### [Exercise goal]
Reproduce the items starting at the line containing "Screen dimensions: 1568x717" and ending at the line containing "tap(365, 377)", with "resize grip" replaced by "resize handle" and everything else unchanged.

### [Working data]
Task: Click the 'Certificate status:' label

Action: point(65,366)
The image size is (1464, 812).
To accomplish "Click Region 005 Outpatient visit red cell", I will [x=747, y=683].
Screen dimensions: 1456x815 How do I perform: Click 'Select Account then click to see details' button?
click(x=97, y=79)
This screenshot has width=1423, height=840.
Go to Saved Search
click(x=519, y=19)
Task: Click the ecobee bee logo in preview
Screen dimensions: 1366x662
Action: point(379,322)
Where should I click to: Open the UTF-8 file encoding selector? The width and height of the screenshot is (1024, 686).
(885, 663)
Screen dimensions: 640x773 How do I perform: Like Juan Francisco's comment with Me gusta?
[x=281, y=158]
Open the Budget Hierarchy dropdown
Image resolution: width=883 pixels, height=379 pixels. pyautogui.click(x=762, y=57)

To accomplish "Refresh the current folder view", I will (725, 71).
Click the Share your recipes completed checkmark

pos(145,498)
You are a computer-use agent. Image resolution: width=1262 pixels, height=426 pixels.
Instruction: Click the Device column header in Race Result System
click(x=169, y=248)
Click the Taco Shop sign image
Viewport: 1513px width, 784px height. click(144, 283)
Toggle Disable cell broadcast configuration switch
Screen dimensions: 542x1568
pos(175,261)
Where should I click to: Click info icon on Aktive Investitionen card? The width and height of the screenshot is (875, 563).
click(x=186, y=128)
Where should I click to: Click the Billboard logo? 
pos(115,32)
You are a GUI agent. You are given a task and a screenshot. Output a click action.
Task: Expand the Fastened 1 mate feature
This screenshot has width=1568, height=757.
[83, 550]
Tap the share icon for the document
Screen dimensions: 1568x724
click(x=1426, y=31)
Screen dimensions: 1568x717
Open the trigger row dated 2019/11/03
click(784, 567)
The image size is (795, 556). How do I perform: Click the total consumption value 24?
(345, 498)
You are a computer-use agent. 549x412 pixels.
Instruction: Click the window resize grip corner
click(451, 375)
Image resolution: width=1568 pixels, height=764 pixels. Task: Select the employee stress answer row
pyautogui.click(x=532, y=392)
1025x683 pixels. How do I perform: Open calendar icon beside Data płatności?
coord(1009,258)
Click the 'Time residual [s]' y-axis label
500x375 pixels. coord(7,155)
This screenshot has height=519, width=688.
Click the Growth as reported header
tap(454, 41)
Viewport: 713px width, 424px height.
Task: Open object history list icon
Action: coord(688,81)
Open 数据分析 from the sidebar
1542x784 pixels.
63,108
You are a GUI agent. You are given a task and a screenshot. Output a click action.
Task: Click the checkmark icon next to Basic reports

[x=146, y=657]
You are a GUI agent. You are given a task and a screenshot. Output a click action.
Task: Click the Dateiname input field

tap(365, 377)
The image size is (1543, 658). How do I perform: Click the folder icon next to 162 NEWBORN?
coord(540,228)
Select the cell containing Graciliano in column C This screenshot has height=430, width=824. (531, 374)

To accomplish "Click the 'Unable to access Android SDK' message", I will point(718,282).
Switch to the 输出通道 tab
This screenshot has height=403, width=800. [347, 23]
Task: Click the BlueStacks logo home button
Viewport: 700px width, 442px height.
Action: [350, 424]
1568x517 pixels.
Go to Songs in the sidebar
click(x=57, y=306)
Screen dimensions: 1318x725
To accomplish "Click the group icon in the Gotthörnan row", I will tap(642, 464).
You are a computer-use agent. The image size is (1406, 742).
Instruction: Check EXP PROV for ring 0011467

### [The result]
Screen dimensions: 1568x717
Open the trigger row dated 2019/11/03
click(784, 567)
The image size is (795, 556). How do I perform: Click the total consumption value 24?
(345, 498)
You are a computer-use agent. 549x412 pixels.
Instruction: Click the window resize handle corner
click(451, 375)
Image resolution: width=1568 pixels, height=764 pixels. Task: Select the employee stress answer row
pyautogui.click(x=532, y=392)
1025x683 pixels. How do I perform: Open calendar icon beside Data płatności?
coord(1009,258)
Click the 'Time residual [s]' y-axis label
500x375 pixels. coord(7,155)
This screenshot has height=519, width=688.
Click the Growth as reported header
tap(454, 41)
Viewport: 713px width, 424px height.
Task: Open object history list icon
Action: coord(688,81)
Open 数据分析 from the sidebar
1542x784 pixels.
63,108
You are a GUI agent. You are given a task and a screenshot. Output a click action.
Task: Click the checkmark icon next to Basic reports

[x=146, y=657]
You are a GUI agent. You are given a task and a screenshot. Output a click action.
Task: Click the Dateiname input field

tap(365, 377)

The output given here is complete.